Arriving in Isiquí at the edge of Miraflor nature reserve, you’ll have a hard time finding the 120 houses that are supposed to be part of this village. Like many communities in Nicaragua, Isiquí actually stands for a larger area, and it’s census comprises many families that have chosen to live farther away from the main road, up the mountain. The village itself consists of a school, a catholic and an evangelic church, a baseball field and three dozen houses draped alongside the road to Estelí.
Isiquí has a gravity fed water system that is 28 years old and has fallen into disrepair. The water filters are rotten, the water tanks are filthy, the pipes are leaking and many of the extensions which have been added over the years use rubber tubes that are slowly crumbling away. The resulting tap water causes stomach problems. For the next three months, my job will be to update and extend this existing water system. I’ll be working with two other project managers, Pete from the UK and Claudia from Italy. We’ll be joined by a team of 12 teenagers from around the world that are here to expand their horizon and do some good along the way. We’re all volunteers for Raleigh International, a charity which combines sustainable development with youth leadership training. Their partner on the ground, El Foro Miraflor, has sourced the project and laid the groundwork with the community.
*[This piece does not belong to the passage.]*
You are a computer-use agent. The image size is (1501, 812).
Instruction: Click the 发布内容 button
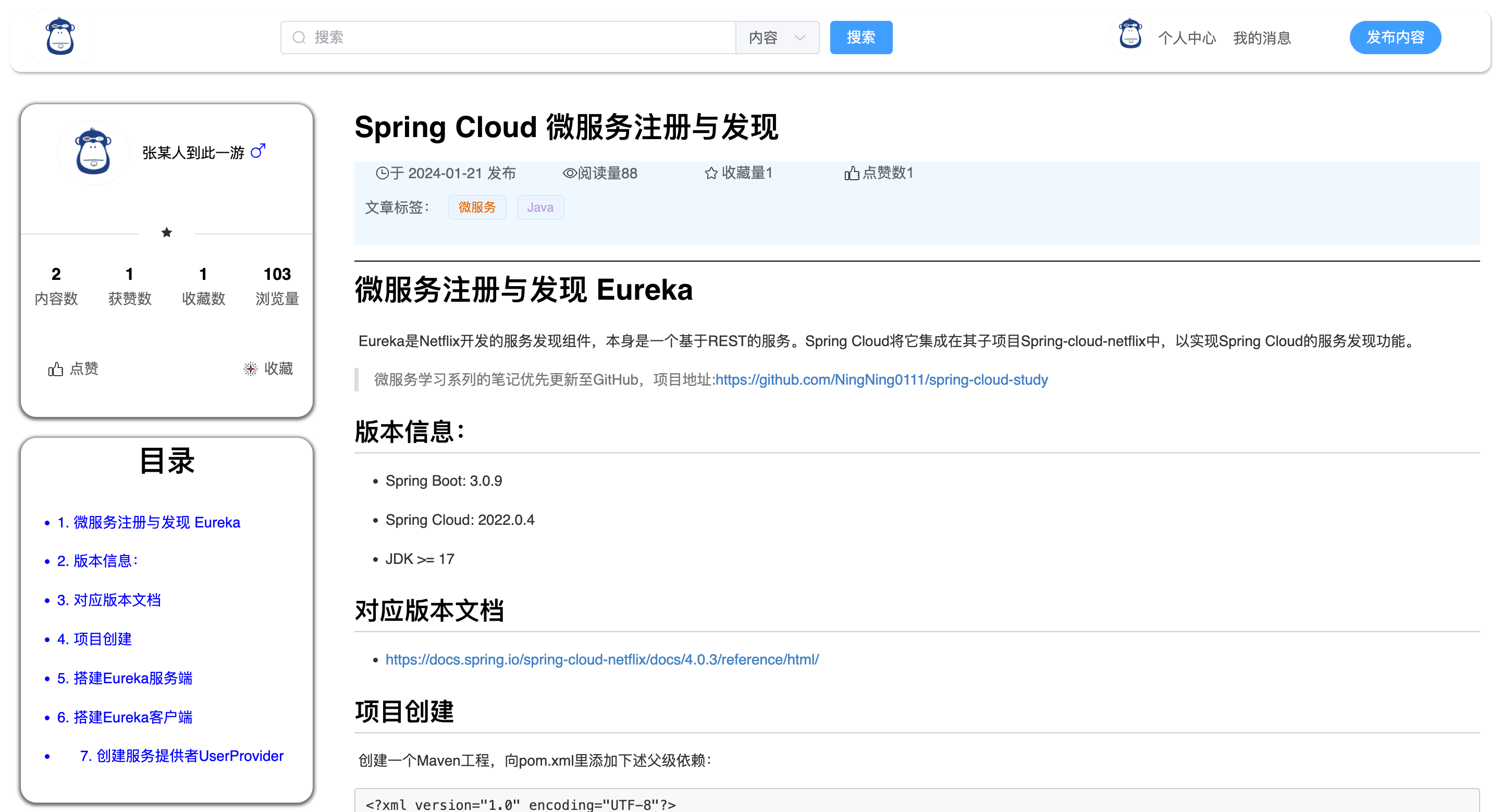click(x=1395, y=38)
The first time I, Pete and Claudia visited Isiquí, we unsure as what to make of it. Here we were, having pledged to dedicate three months of our lives to development work, and we were being sent to a village with running water and electricity. Even the most modest home we visited had a television and a stereo. Colleagues of ours, working on a different water project, found themselves in a tiny outpost of civilization without access to a road, where the only electricity is generated by solar panels and water is fetched from a nearby stream using horses. Something seemed off. Why were we working with a community that had had water for 28 years and had obviously cared so little for it that the system had slowly rotten away? In a village that had seen two previous Raleigh expeditions install 38 eco latrines? Where other charities had rolled through to provide terracotta water filters for each household, only for some families to turn around and sell them or use them for laundry?
We felt that we had not arrived in a place of need, but rather in a village that had become complacent in the face of too much aid. It seemed as if people were expecting the next NGO to parachute in and fix any problem the community might have. Don Claudio’s wife, our host mother, noticed that we had many questions. “Many NGOs have visited Isiquí,” she assured us, “we know how it works.” This, of course, threw a spotlight on our predicament. All three of us, though from different cultural and professional backgrounds, had had the same image in our heads. Mostly, it involved us riding on horseback into an impoverished village which was set against a beautiful jungle backdrop, with locals running out of their huts to greet us - the first foreigners visit, ever. We would amaze them with our water system building skills, and hug them as they burst into tears when the first tap was finally turned on after three months of hard but rewarding work. We expected to come home with stories of incredible hospitality, gruesome sanitary conditions, and the suffering we had overcome to deliver water to a village in need.
Instead, Don Carlos’ house featured a flushing toilet (one of two in the village), tiled floors, a bed for each of us, and an air of “thanks for dropping by. The next charity should be here, soon.” However, who are we to assess need on a first sight basis? Maybe the fact that the community has had a water system for so long but has not found a way of keeping it in order is a sign of a deeper problem? Maybe the reality is that, after two projects building eco latrines in Isiquí, villagers still don’t know how to build them themselves?
Aid dependency is widely discussed in development circles. Unbeknownst to us, our team had found itself looking at a prime example of the the dark side of aid: a community which, over decades of receiving help from NGOs, has developed a mindset which prevents them from taking their future in their own hands. Once several generations have learnt that they don’t need to take matters into their own hand, any sense of active citizenship and communal responsibility seems to vanish. Public goods fall into disrepair, “development” is left for outsiders to undertake.
Isiquí also highlights why development work needs to change. Rather than focussing only on building a sparkling new water system which in ten years will be rotten, we will devote a fair amount of time training the new committee in charge of the water system. We also hope to involve the village in the work we are doing, and raise awareness about water related environmental and hygiene issues. While I’m still not 100% convinced that we are spending our time in the area of greatest need, this episode has certainly opened my eyes to the complexities of “development aid”. Need cannot simply be assessed from the perspective of what an outsider might think need should look like. Rather, need is defined by context and circumstances. I’m really looking forward to spending time in Isiquí and creating development that is sustainable in the long term.